Islandsbanki hf Chief Financial Officer Jon Omarsson spoke on the subject  in an October 16 interview with Bloomberg in Stockholm.

Anaysts note that bringing in new investors would benefit bondholders in the bank who snapped up assets after the collapse. It should be noted that Islandsbanki is now largely owned by the creditors of Glitnir Bank.

Iceland's Islandsbanki Considering First IPO Since 2008 Reorganization

Statement from Islandsbanki CFO

An offshore IPO and listing would bring an “obvious benefit for our owners,” Omarsson explained. “They’re not long-term owners of the bank. They’d prefer to sell and would prefer a foreign currency.”

The plan for an IPO is, however, not yet definite.“Before we can go through with the listing we have to have clarity in terms of our ability to pay a foreign currency dividend,” he noted. “This needs to be clarified by the central bank to make sure we have full flexibility and can give investors the comfort that this is sustainable and that we can go into the future paying dividends.”

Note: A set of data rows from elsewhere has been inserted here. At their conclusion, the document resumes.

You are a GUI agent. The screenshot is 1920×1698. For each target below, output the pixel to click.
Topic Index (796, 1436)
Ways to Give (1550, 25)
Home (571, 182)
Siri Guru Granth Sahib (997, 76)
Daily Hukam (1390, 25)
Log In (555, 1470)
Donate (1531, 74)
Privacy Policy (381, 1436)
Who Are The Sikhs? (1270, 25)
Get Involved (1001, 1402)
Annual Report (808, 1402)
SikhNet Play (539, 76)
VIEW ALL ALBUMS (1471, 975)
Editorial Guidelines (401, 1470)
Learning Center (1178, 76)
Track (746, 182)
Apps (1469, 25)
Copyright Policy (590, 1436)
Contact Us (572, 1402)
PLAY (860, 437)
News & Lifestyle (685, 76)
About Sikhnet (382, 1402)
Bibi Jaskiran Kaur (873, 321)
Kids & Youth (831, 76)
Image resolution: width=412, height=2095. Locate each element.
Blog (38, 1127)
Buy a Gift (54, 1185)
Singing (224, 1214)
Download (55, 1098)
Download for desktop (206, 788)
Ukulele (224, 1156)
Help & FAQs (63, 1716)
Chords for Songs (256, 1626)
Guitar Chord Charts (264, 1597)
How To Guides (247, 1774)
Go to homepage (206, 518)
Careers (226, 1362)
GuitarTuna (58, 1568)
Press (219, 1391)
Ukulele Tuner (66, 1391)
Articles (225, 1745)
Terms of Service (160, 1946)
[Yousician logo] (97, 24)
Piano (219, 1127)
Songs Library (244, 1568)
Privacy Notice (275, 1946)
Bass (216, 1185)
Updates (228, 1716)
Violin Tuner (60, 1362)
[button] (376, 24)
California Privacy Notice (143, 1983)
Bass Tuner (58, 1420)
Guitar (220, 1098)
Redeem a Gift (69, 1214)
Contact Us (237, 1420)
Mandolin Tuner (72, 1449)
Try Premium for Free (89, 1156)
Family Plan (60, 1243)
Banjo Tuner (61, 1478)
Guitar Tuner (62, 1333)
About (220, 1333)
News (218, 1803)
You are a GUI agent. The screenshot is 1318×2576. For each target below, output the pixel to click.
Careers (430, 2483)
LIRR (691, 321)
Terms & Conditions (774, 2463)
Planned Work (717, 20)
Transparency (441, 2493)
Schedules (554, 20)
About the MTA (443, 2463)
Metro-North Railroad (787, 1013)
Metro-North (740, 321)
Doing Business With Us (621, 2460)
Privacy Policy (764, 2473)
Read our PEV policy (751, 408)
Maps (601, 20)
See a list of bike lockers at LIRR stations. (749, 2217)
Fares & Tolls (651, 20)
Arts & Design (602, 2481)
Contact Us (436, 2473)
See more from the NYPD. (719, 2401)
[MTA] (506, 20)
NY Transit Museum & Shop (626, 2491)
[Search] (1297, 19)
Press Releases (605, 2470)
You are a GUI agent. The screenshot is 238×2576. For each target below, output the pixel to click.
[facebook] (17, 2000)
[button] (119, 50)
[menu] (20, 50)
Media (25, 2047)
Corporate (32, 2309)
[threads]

Iceland active in bond markets

Last year, Reykjavik-based Arion Banki hf, created from from the domestic assets of failed Kaupthing, had a successful bond sale to Norwegian investors of a 500 million krone ($76 million) note maturing in 2016.

Less than two weeks ago, ratings agency Standard & Poor’s boosted its outlook on the BB+ rating it holds on all three Icelandic banks to “positive” from “stable,” signaling the possibility of a future upgrade. S&P said it “expects a continued improvement in the banking system’s asset quality.”

Icelandic banks are dipping in to the bond markets as Iceland’s economy outpaces most of the rest of Europe. The IMF has been effusive with its praise for Iceland’s government economic policies, including the ongoing application of capital controls to prevent a currency collapse. Iceland sold 750 million euros of six-year Eurobonds in July and has also sold dollar bonds since the financial crisis.

Of note, the nation’s central bank projects that Iceland’s gross domestic product will grow by 3.4% this year and 3.9% in 2015.